Los periodistas de Barranquilla de tener al alcance a un big leaguer de esta categoría, que a pesar de amasar más de 50 millones de dólares en su exitoso paso por las Mayores, tiene buen puestos los pies sobre la tierra.
Después de jugar dominó con el retador número uno del título supermediano de la AMB, el púgil Edison Miranda, Rentería atendió a LA PRENSA en el club house de los Caimanes de Barranquilla, en medio del primer juego de la serie amistosa frente a los Indios del Bóer la semana pasada, y con mucha sencillez y hasta algo de timidez respondió a cada pregunta.
DE ATLANTA A DETROIT
¿Cómo has tomado el cambio de equipo de Atlanta a Detroit?
Estoy bien contento con el equipo que tenemos. Me imagino que la afición debe estar esperando que comience la temporada porque el equipo se ha armado muy bien.
Los Tigres tienen muchos jugadores latinos importantes y el equipo es muy competitivo, lo que conlleva a una doble responsabilidad…
Se sabe que cuando hay un equipo de muchos latinos hay mucha picardía, mucho juego alegre y se puede hacer una buena temporada. Tenemos uno de los mejores managers (Jim Leyland) de las Grandes Ligas y él sabrá cómo manejar al equipo.
Leyland es un viejo conocido tuyo de los Marlins…
Tuve la oportunidad de jugar para él dos años (1997 y 1998) y estoy contento de volverlo a ver.
¿Cuáles son tus metas para esta temporada en las Grandes Ligas?
Nunca en mi carrera he dicho lo que voy a hacer, siempre me preparo bien, para hacer lo mejor posible en el campo de juego.
¿Creés que estás construyendo numeritos para el Salón de la Fama?
El llegar al Salón de la Fama es la idea de todo jugador y para eso se debe seguir luchando, trabajando fuerte y tener mucha salud, que es lo más importante.

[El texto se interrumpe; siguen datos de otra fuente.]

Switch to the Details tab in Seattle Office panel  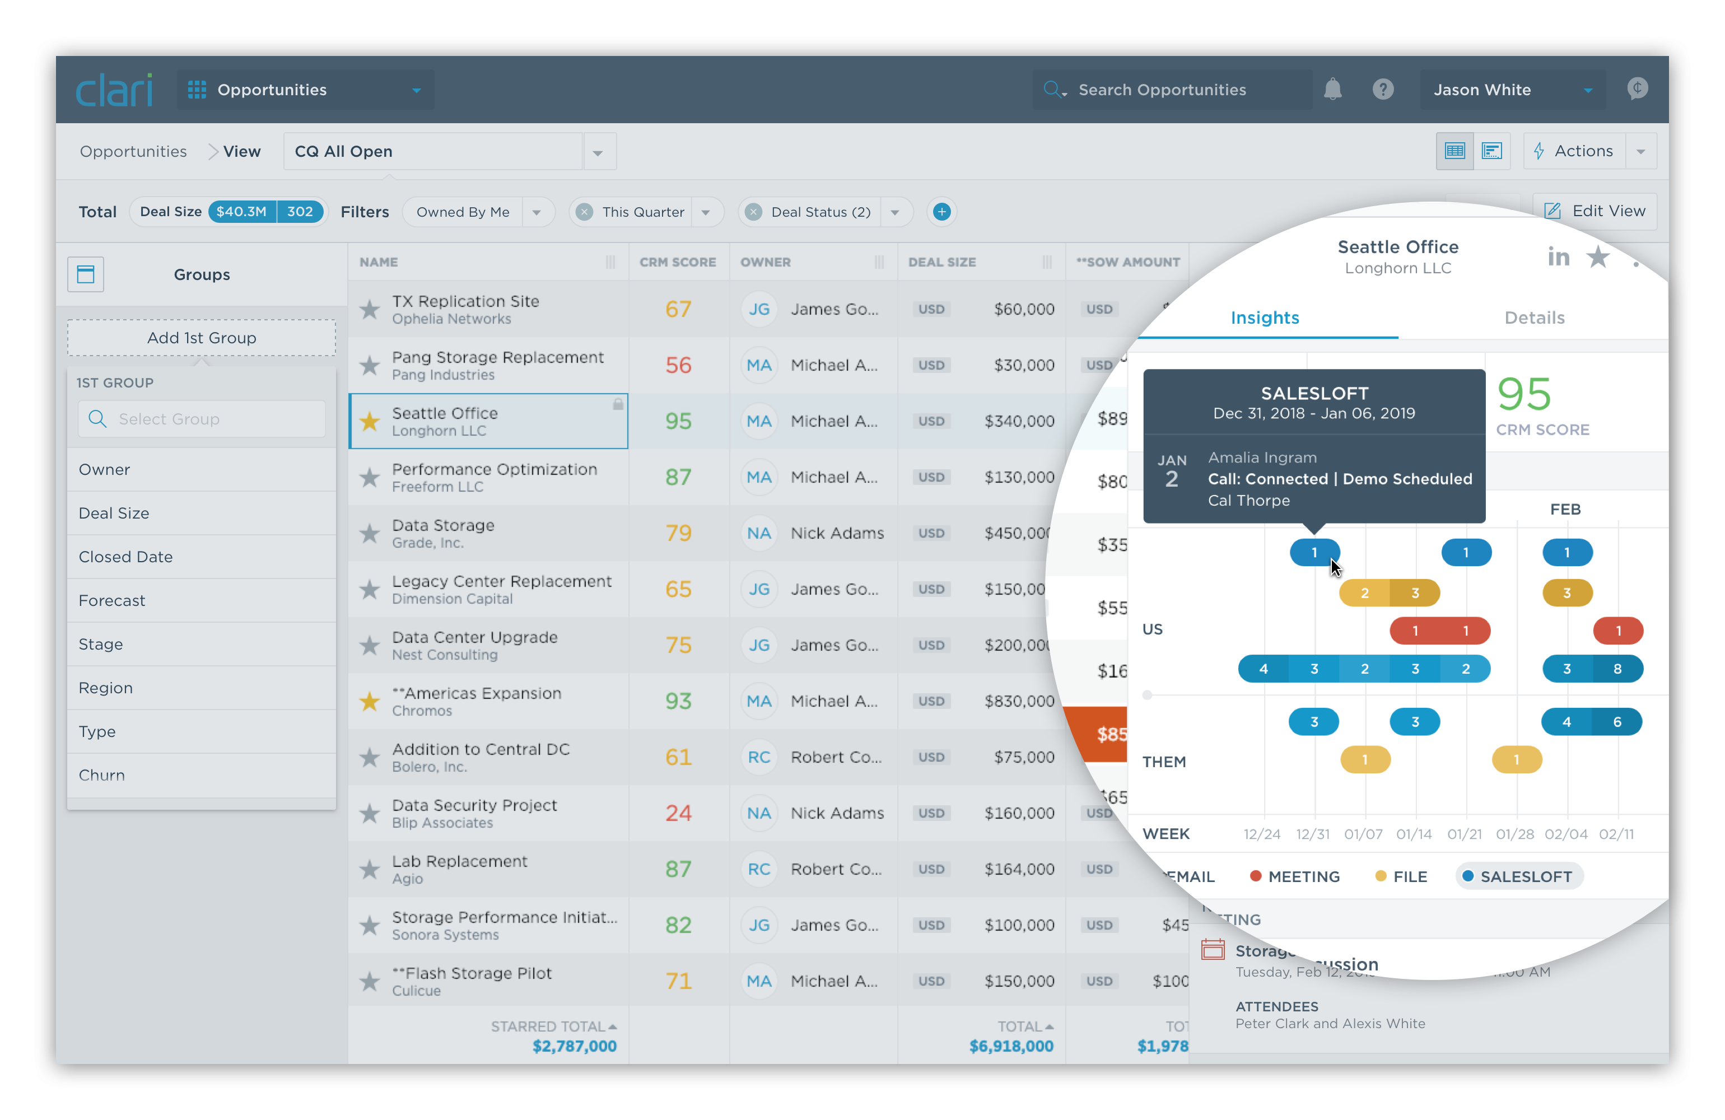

Tu humildad te ha valido para ganarte el cariño de todos en Barranquilla. ¿De qué forma te estimula esto?
Me da mucha confianza para hacer bien las cosas. Se siente la buena vibra y es lo mejor que le puede pasar a un jugador para su equipo y su carrera.
Un juego quizá no es suficiente para valorar la serie, pero de primera impresión ¿qué te parecieron los equipos de Colombia y Nicaragua, sobre todo el nuestro?
Es una serie muy buena, se ven dos equipos parejos y ojalá que la liga colombiana y la nicaragüense participen pronto en la Serie del Caribe.
¿Por qué no jugó en esta serie, siendo uno de los grandes impulsadores de la liga?
Porque no tuve la oportunidad de participar en el campeonato, debido a una lesión con la que terminé con los Bravos de Atlanta el año pasado, pero le prometí a la afición que a finales de este año sí voy a jugar.
RESPETA A PADILLA
¿Qué te parece el lanzador nicaragüense Vicente Padilla?
Es muy bueno, siempre ha sido un pitcher competidor. Para mí es uno de los mejores, tiene buenos recursos para quedarse por un buen rato en las Grandes Ligas.
¿Recordás algunos enfrentamientos con Padilla en las Mayores?
No recuerdo mucho, de pronto me ha ponchado muchas veces, sé que es un tremendo pitcher y le tengo mucho respeto.
¿Cuál es la fórmula para mantener la humildad?
No tomar, porque cuando tomas pierdes la cabeza (sonríe). De verdad, creo que eso viene de casa, porque cuando la familia educa bien a los hijos nunca van a perder la cabeza.
¿Cuál es tu consejo para la juventud que quiere sobresalir a través del beisbol?
Disciplina, eso es lo más importante. Luego, querer jugar y que los padres apoyen.